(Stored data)
═══

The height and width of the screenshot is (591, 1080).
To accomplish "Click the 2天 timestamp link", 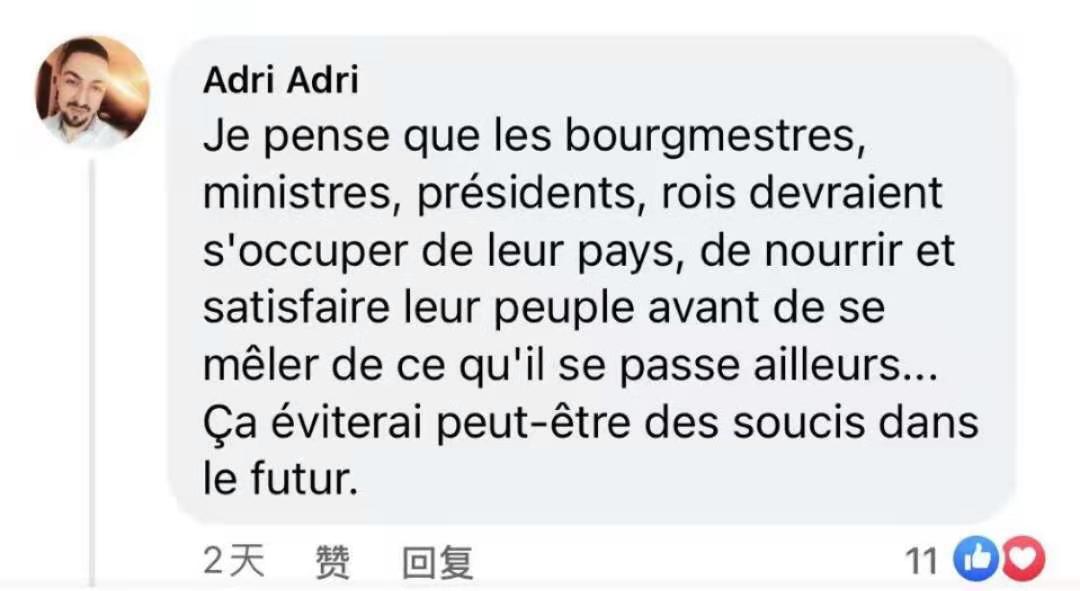I will pos(234,562).
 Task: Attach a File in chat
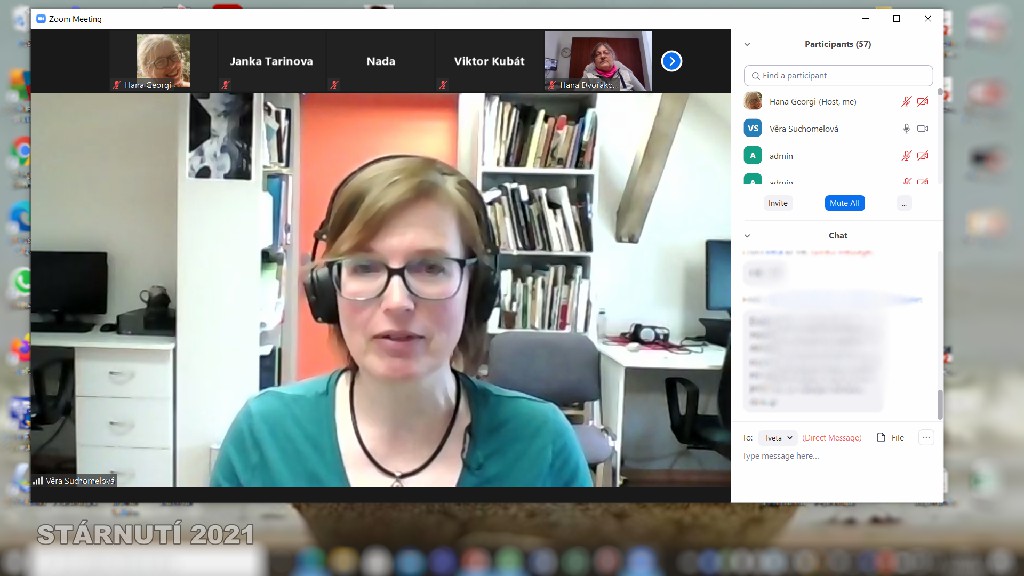890,438
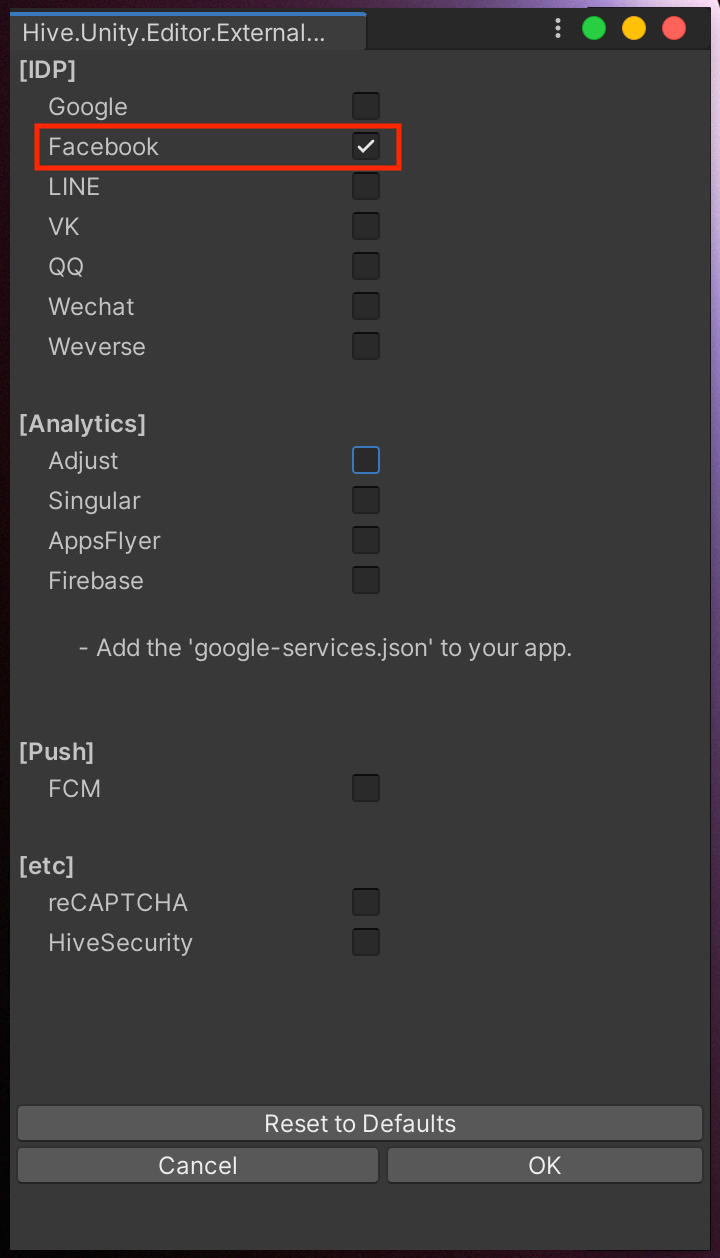Click the Reset to Defaults button
Viewport: 720px width, 1258px height.
pos(360,1123)
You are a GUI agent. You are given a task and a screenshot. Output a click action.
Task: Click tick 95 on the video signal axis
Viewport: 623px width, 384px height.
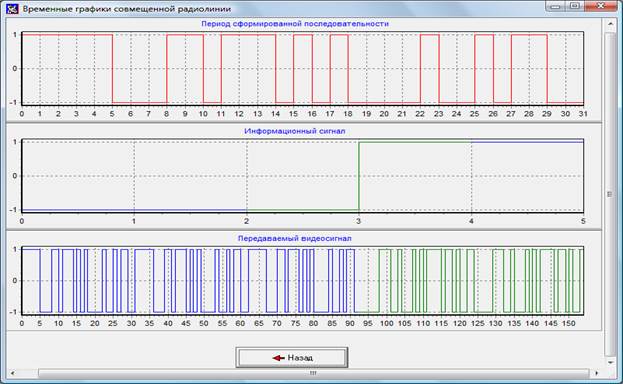coord(368,323)
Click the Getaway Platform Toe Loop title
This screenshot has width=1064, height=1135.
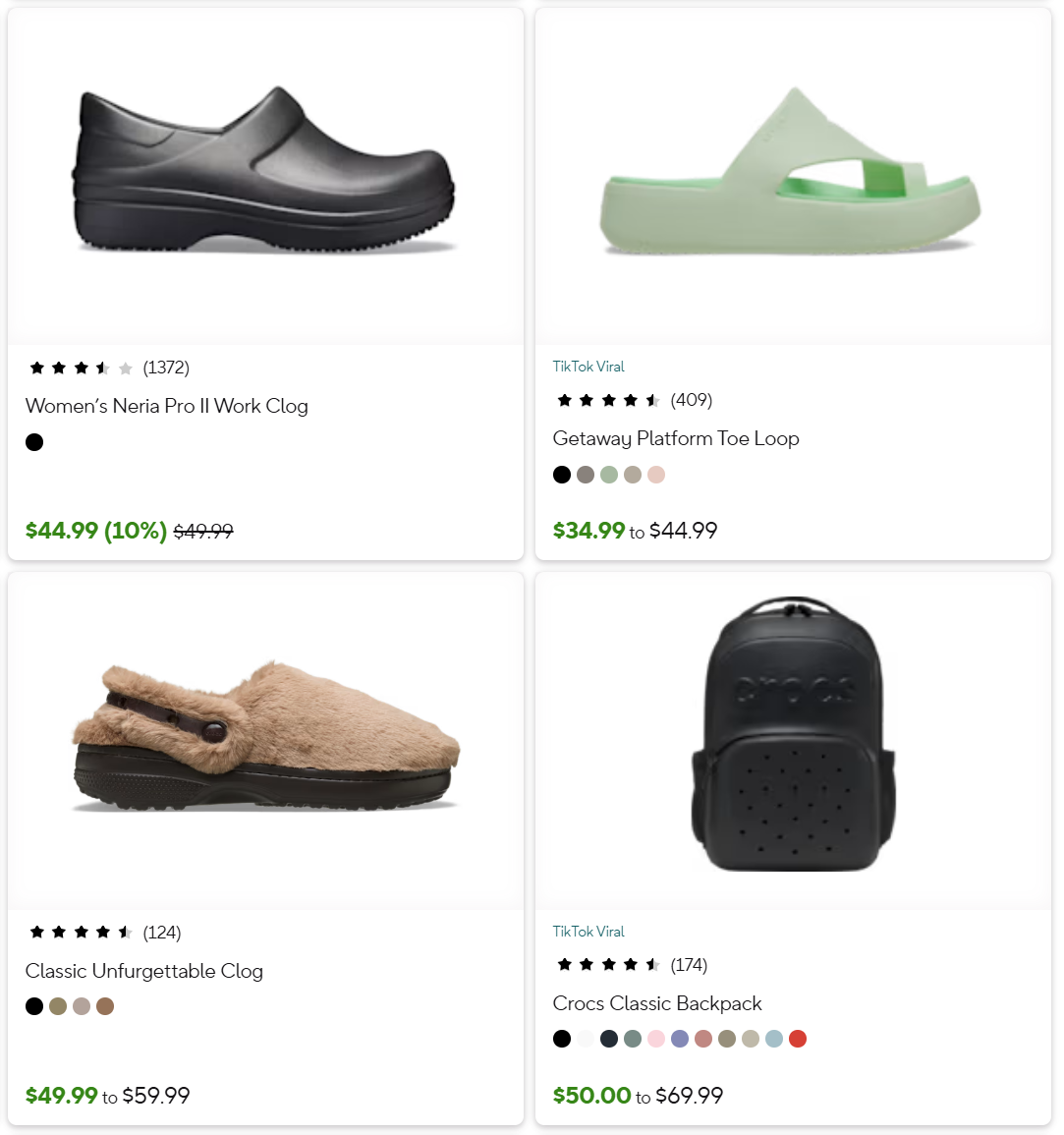[x=675, y=438]
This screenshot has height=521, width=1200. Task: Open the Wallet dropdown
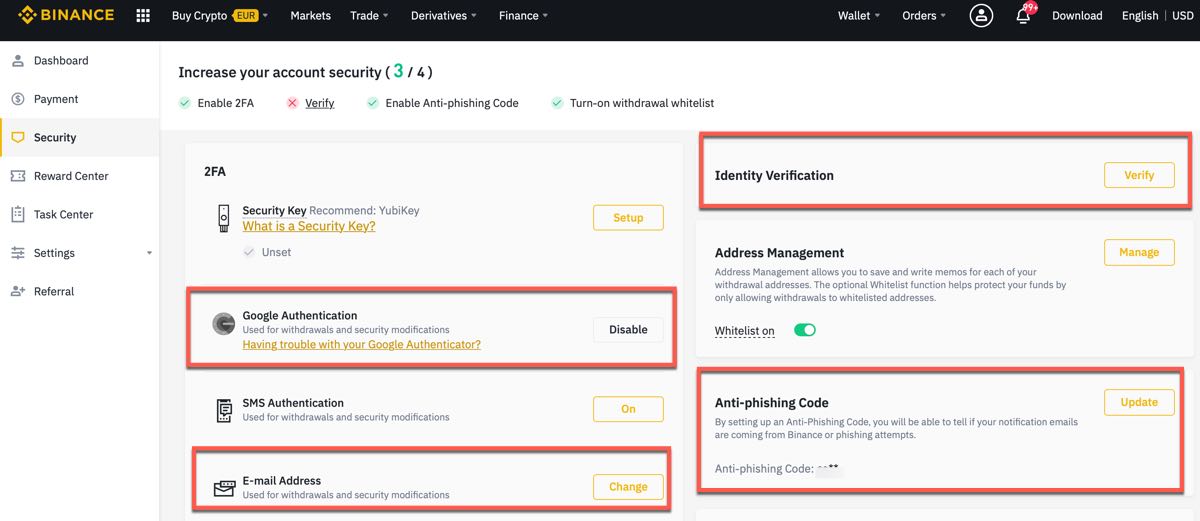tap(859, 16)
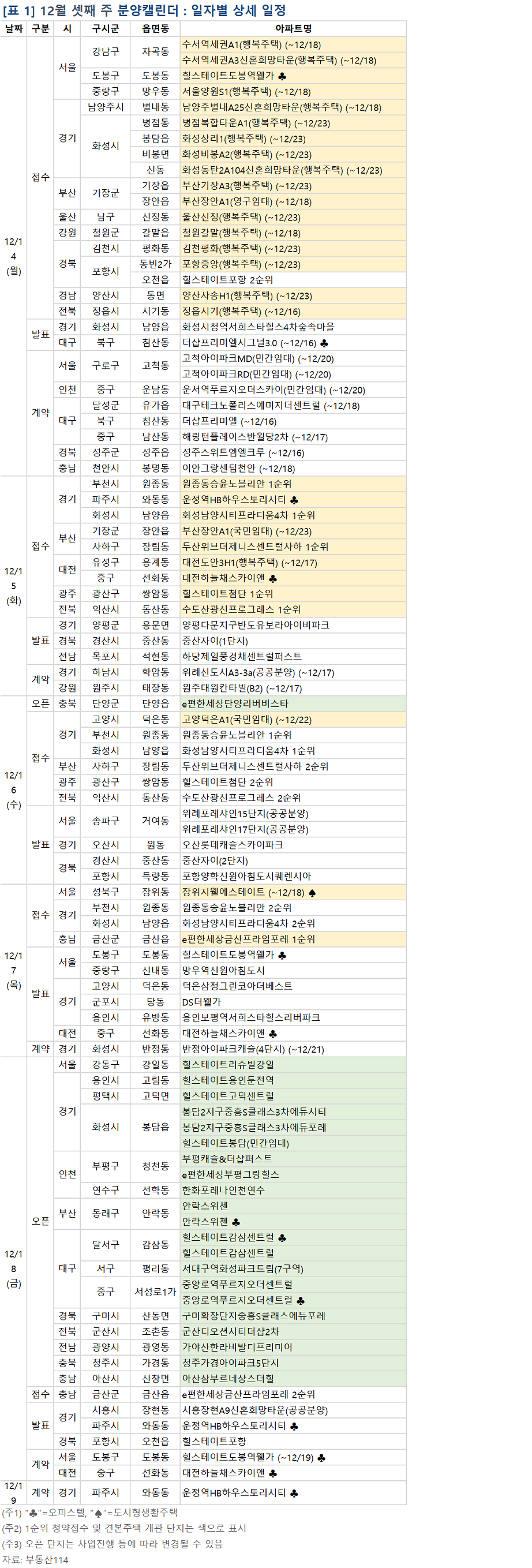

═══

## WHAT NEEDS TO BE DONE
Please reproduce, word for word, only the lines from the line that holds "Task: Attach a File in chat" through the final line of the entries above, omitting any pictures.

## TASK RESPONSE
 Task: Attach a File in chat
890,438
Click the Reset to Defaults button
Viewport: 720px width, 1258px height.
pos(360,1123)
You are a GUI agent. You are given a task and a screenshot. Output a click action.
Task: Click tick 95 on the video signal axis
Viewport: 623px width, 384px height.
coord(368,323)
Click the Getaway Platform Toe Loop title
This screenshot has width=1064, height=1135.
[x=675, y=438]
This screenshot has height=521, width=1200. Task: Open the Wallet dropdown
tap(859, 16)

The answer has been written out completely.